The Arbitrator based her permanent and total disability award on a September 26, 2006 letter to the petitioner’s attorney from a treating physician who indicated that he did not believe that [the petitioner] could work as she appeared disabled and could not sit or stand for any length of time.” However, the Arbitrator did not address the rest of the same letter, in which the doctor indicated that “he did not have any objective findings, either radiological or physical, to explain her symptoms.” The Arbitrator did not comment on the seven medical opinions advising that the petitioner did not need further treatment and was at MMI.
On Review, the Commission affirmed the Arbitrator’s award, but included one paragraph discussing the mechanism of the petitioner’s injury, specifically whether the petitioner fell on carpet or concrete even though the mechanism of the fall was not in dispute. The Commission never addressed the disparity in the medical evidence finding that the petitioner suffered only a tail bone contusion.

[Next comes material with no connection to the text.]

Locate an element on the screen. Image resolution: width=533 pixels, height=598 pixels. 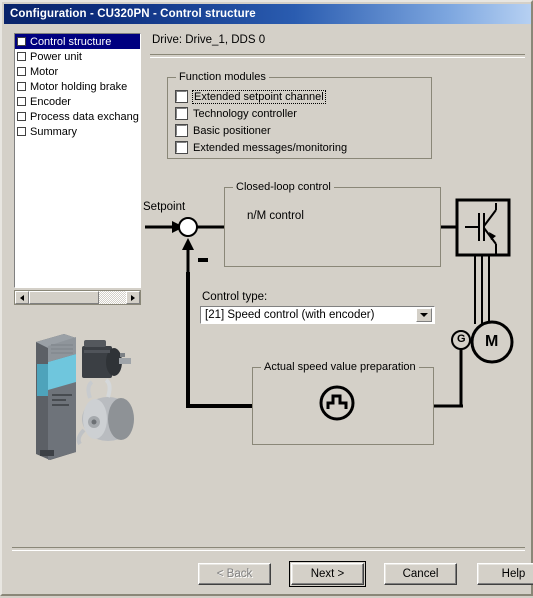
control-type-label: Control type: is located at coordinates (235, 297).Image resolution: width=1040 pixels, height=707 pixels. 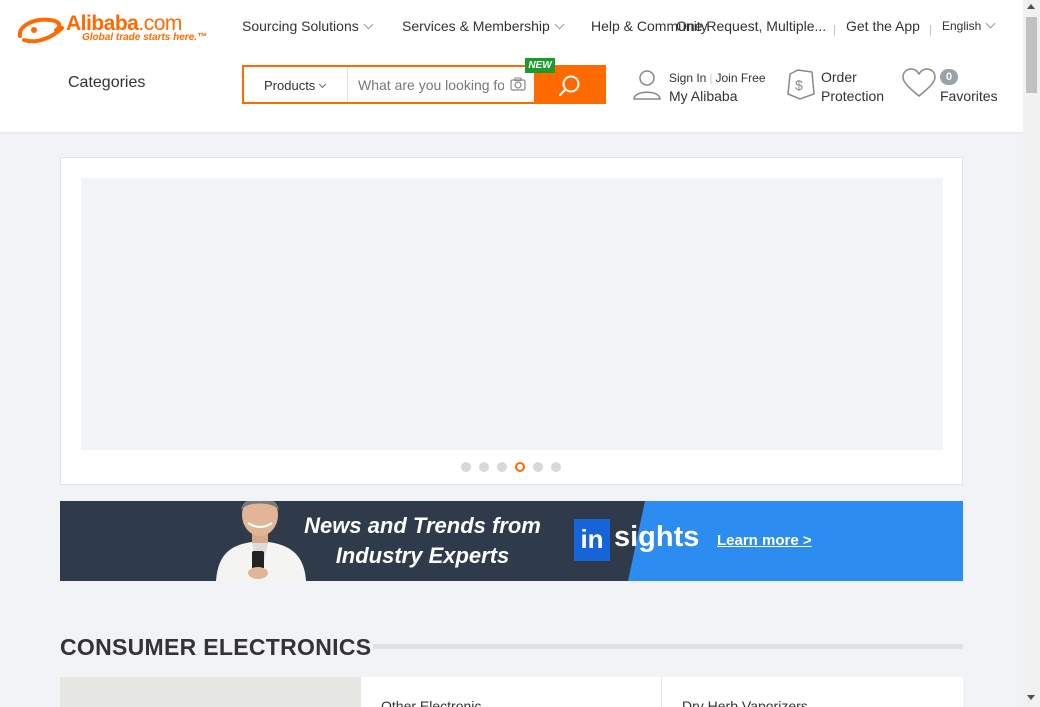 I want to click on logo-tagline: Global trade starts here.™, so click(x=145, y=38).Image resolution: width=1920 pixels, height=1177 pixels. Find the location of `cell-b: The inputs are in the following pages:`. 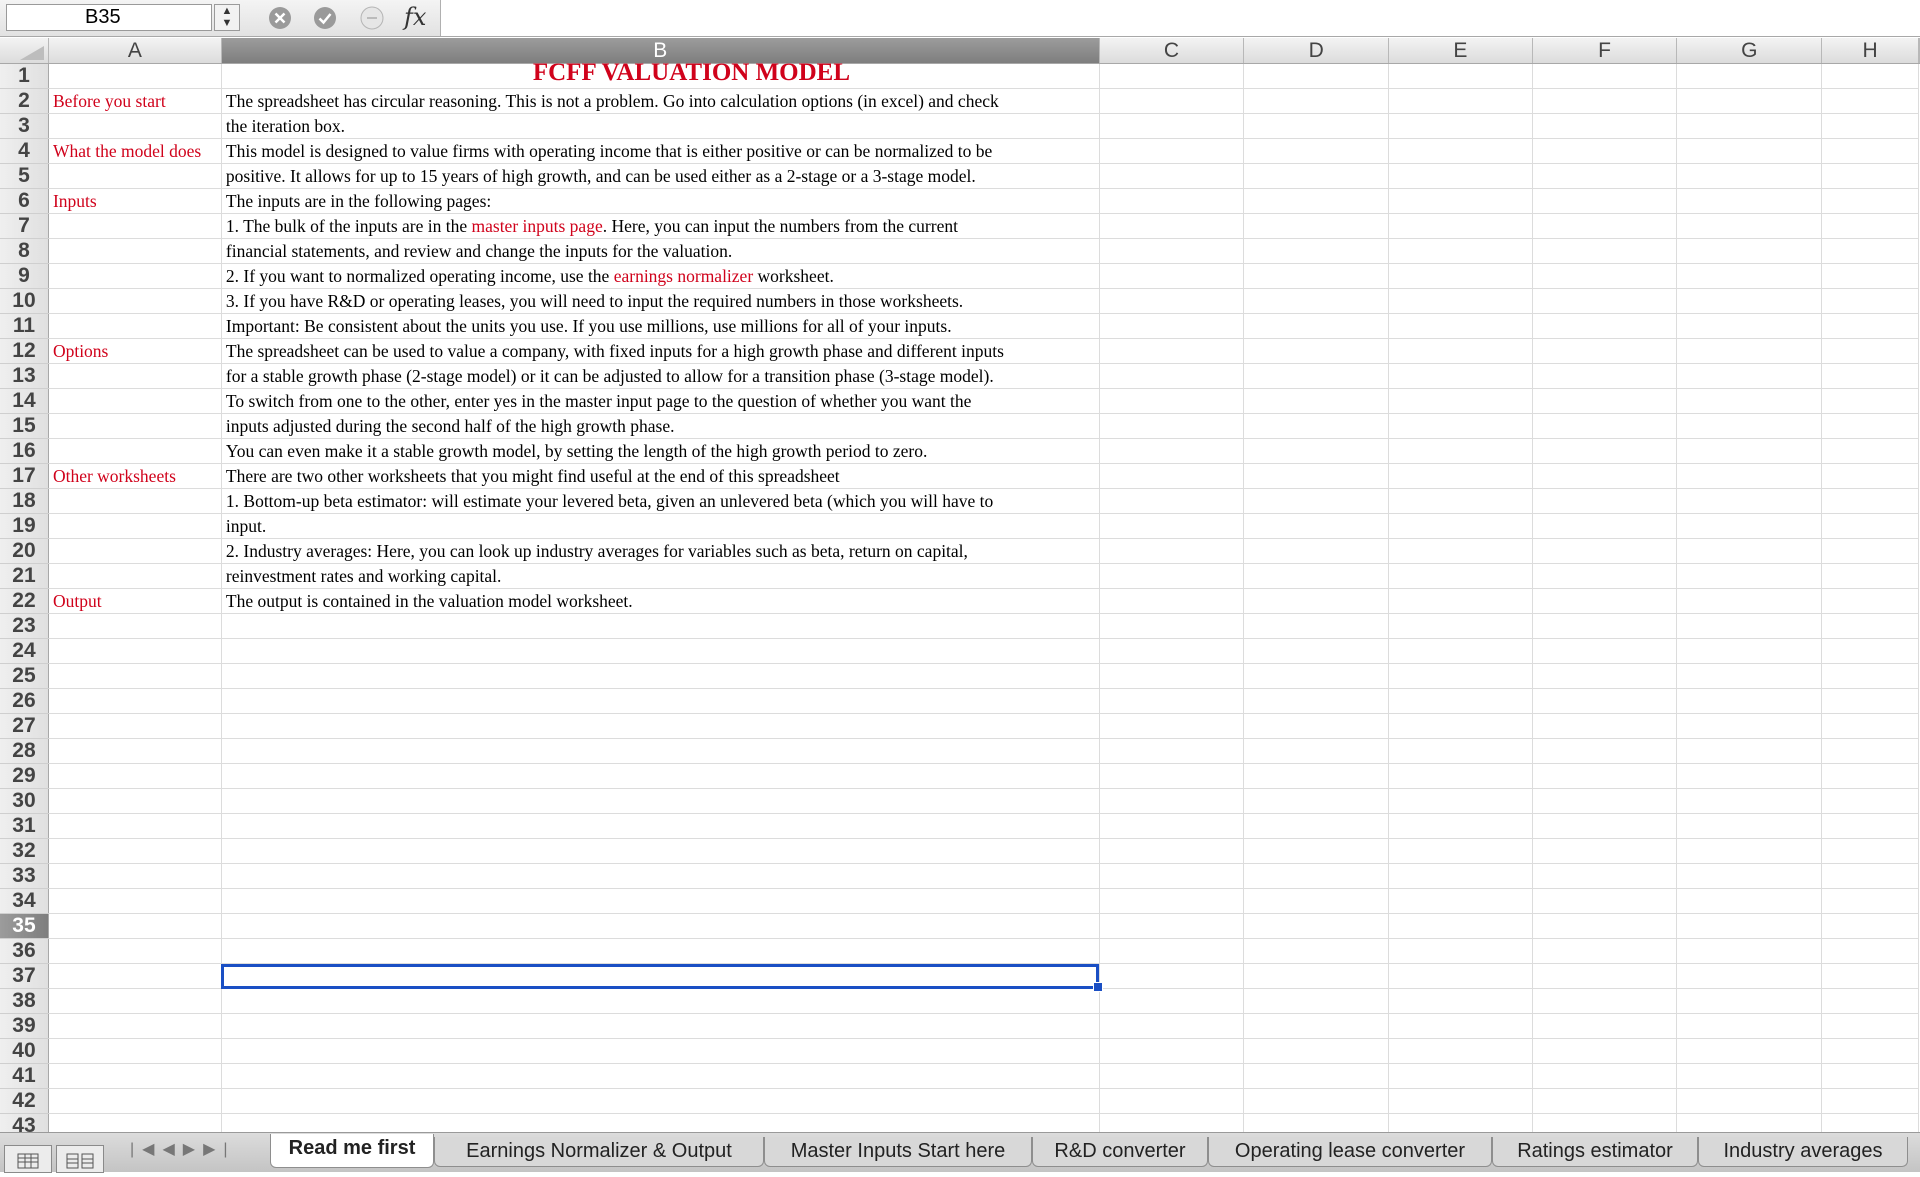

The Circuit Court was very critical of the lower courts in its decision setting aside the Commission’s decision. The Circuit Court advised the Commission on remand to “weigh the medical evidence and draw inferences from the testimony of the claimant and exhibits admitted into evidence.” The Court noted that it was “concerned about the disconnect between the lack of objective findings and the subjective complaints of [the petitioner] together with the lack of discussion of this important factor by either the Arbitrator or the Commission.” The Court added that “the entire Decision and Opinion on Review of the Commission consisted only of the matter (not of issue) concerning the Arbitrator’s discussion in her decision concerning the floor of the nursing home, with none of the issues [raised] by Respondent being discussed.”
The case is currently on remand to the Illinois Workers’ Compensation Commission. Congratulations to Inman & Fitzgibbons associate Mark Carter for the great result.